Because of the identified urgency of the requirements of the INS, the plaintiff was allowed to begin work immediately under the letter contract. The contract contemplated an indefinite delivery and indefinite quantity contract to be definitized in the future, but not later than October 16, 1995, with the maximum amount authorized for the letter contract to be $250,000.00. On September 30, 1995, the INS executed Modification P000001 to the letter contract, extending the schedule for definitizing the contract and increasing the limitation of government liability to $500,000.00. Upon execution of the letter contract, the SBA informed INS that it had authority to negotiate the definitization of the contract directly with JC & A rather than through the SBA.

The INS issued oral task orders to JC & A throughout July, August, and early September, 1995. JC & A sent the INS invoices for work performed on the project on August 3, September 11, October 5, and November 13, 1995. On August 8,1995, the INS requested the assistance of the Defense Contract Audit Agency (DCAA) to audit plaintiffs proposed [282]*282loaded direct labor rates, indirect rates, and the escalation factor applied to the option year. The INS also requested and received audit assistance on the plaintiffs second, third, and fourth payment requests. On October 20, 1995, the plaintiff was paid an amount which appeared to cover its first invoice. After receiving the audit reports from DCAA, the INS found only portions of the invoices substantiated, and partially paid the plaintiff the remainder due on the invoices.

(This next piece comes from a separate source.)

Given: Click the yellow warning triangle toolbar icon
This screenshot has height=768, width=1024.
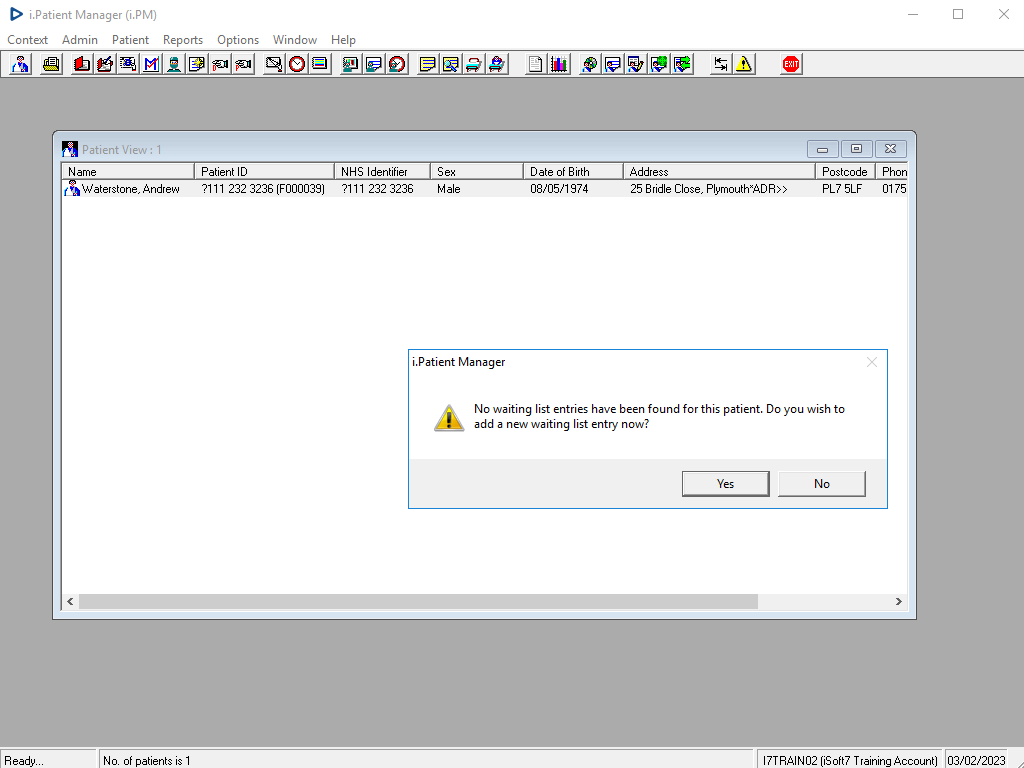Looking at the screenshot, I should (744, 64).
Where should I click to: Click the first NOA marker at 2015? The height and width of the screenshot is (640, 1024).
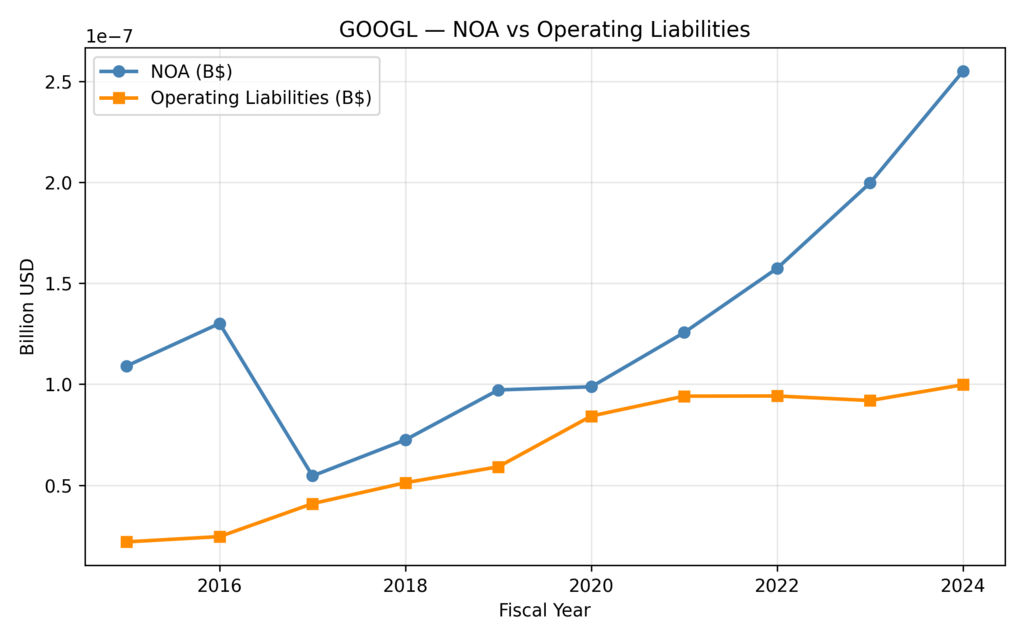126,365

In a letter dated December 7, 1995, the plaintiff was notified by the INS that plaintiffs accounting system was considered inadequate in certain respects. By letter dated January 22,1996, the INS expressed continuing concerns regarding the sufficiency of plaintiffs invoices and also was trying to set up a meeting to discuss contract performance issues. The DCAA also was asked to audit plaintiffs proposals for definitization dated July 31, October 1, and November 6, 1995.

In a letter dated February 7, 1996, the DCAA indicated to the INS that they had discontinued the audit on JC & A’s proposals, until the contractor supplied adequate cost and pricing data. Later that month, INS officials informed the SBA of the plaintiffs alleged poor performance on the contract. In a letter dated May 16, 1996, the INS informed the SBA that it would not definitize the contract, that the contract would be permitted to lapse, and that JC & A should “prepare a proposal for costs incurred in the performance of the contract.” Thus, the INS and JC & A had operated under an undefinitized contract for the entirety of their business relationship.

On June 26, 1996, JC & A submitted a certified claim to the INS contracting officer in the amount of $976,025.04 for “changes, delays, and additional costs incurred ... as a direct result of the government’s actions in awarding, managing, and constructively terminating this contract.” On December 9, 1996, the INS contracting officer notified JC & A that the INS was denying the claim in its entirety.

JC & A then filed a complaint in this court containing eight counts. On January 24, 2000, Counts I, II, IV-VIII of the complaint were dismissed without prejudice, to permit JC & A to submit the claims to the INS contracting officer, leaving only a single count (Count III), for damages allegedly caused by the INS for breach of contract through failure to definitize the contract.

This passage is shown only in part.